His vision blurred. The world around him melted into smears of green and gray as his body hit the ground, convulsing with unbearable heat.
Sid gasped, his throat burning, lungs tight as though fire poured through them. The snake's venom had begun its merciless work. His skin flushed with fever. Every heartbeat felt like a hammer against his ribs.
He clawed at the earth, desperate for something—anything.
His hand grazed something slick, warm, and round. A strange orb had rolled from the slain serpent—dark and veined, dripping with that same noxious venom. It pulsed faintly, as if still alive.
No thought. No logic. Only instinct.
Sid's hand closed around it. Maybe it can help.
With the last shred of strength left in his failing body, he shoved the orb into his mouth and swallowed it whole.
The taste was vile. Acidic. Burning.
Then—darkness.
He didn't know how much time passed.
The next thing he felt was pain. Sharp and piercing.
Biting?
His eyes flew open in shock, and what greeted him was a nightmare.
Three small snakes, each barely over a meter long, their scales black with faint golden lines, were writhing around him—sinking their fangs into his flesh.
He shouted, more from instinct than pain.
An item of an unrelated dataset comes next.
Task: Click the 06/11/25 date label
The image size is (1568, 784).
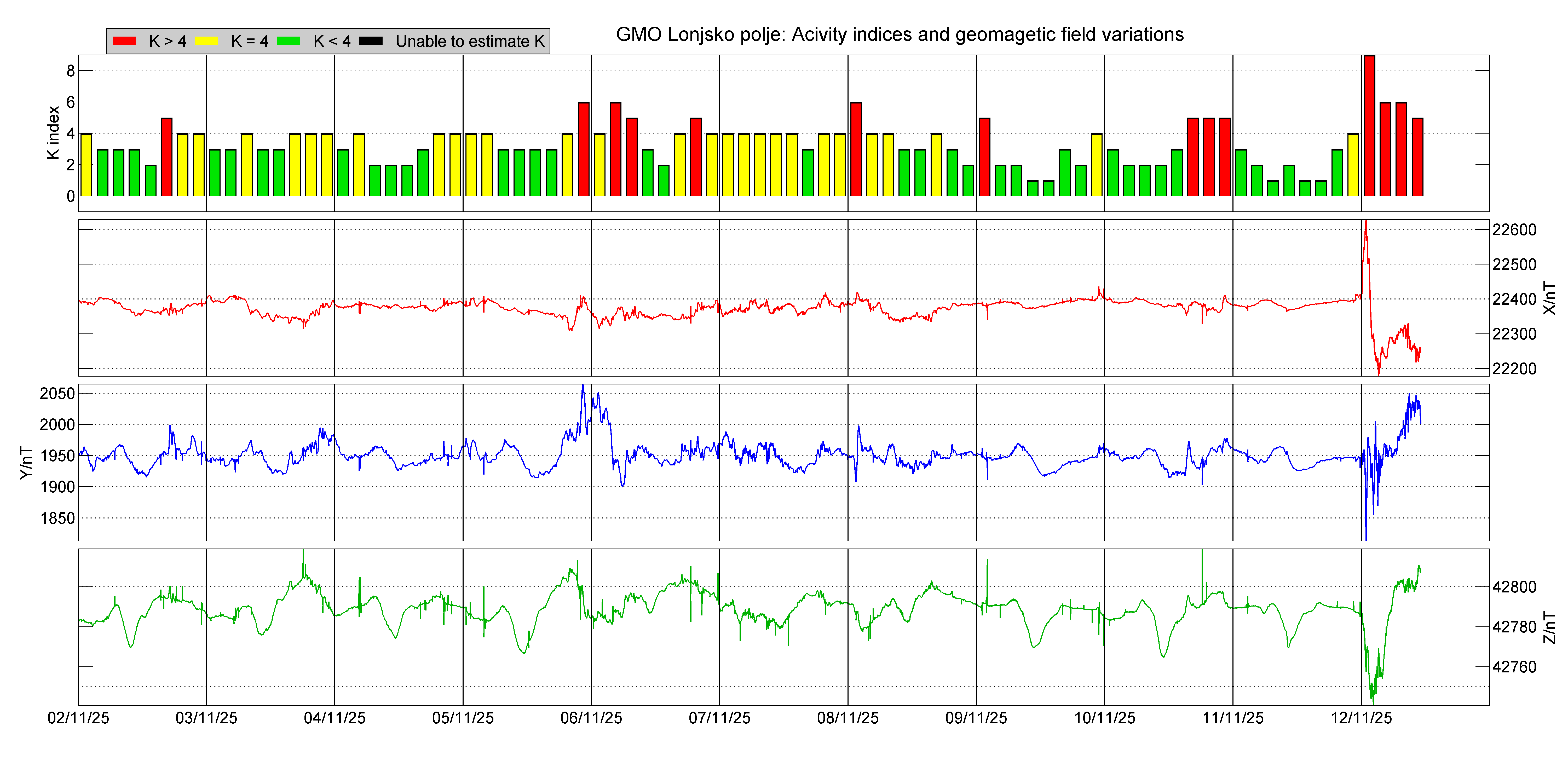Action: [x=591, y=718]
Sword already in hand before he fully realized what was happening, he lashed out, twisting his body as he cut the three down in brutal, panicked strikes.
The cave filled with their dying screeches. Then—silence again.
Panting, heart thundering, Sid stood alone in the aftermath.
His arms, chest, and legs were riddled with bite wounds. Blood streamed freely.
But there was something wrong.
Or rather… something missing.
He blinked.
There was no heat. No agony. No burning. Just the dull pain of torn flesh.
The venom… wasn't working.
He froze, still and confused, as the realization sank in.
He stared at the crimson trail down his wrist. Touched the punctures. No numbness. No sickness. No sign of poisoning at all.
From the corners of his eyes, he caught movement—three small cores rolling across the stone floor, glimmering faintly where the baby snakes had fallen.
But he didn't move.
His attention was still locked on his wounds.
And then, the thought came.
Slow. Quiet. But it rooted deep.
"Did… consuming that core… make me immune?"
He looked again at the massive corpse of the python. At the now-empty nest where three giant eggs once sat.
It was only a guess. A fragile, uncertain theory.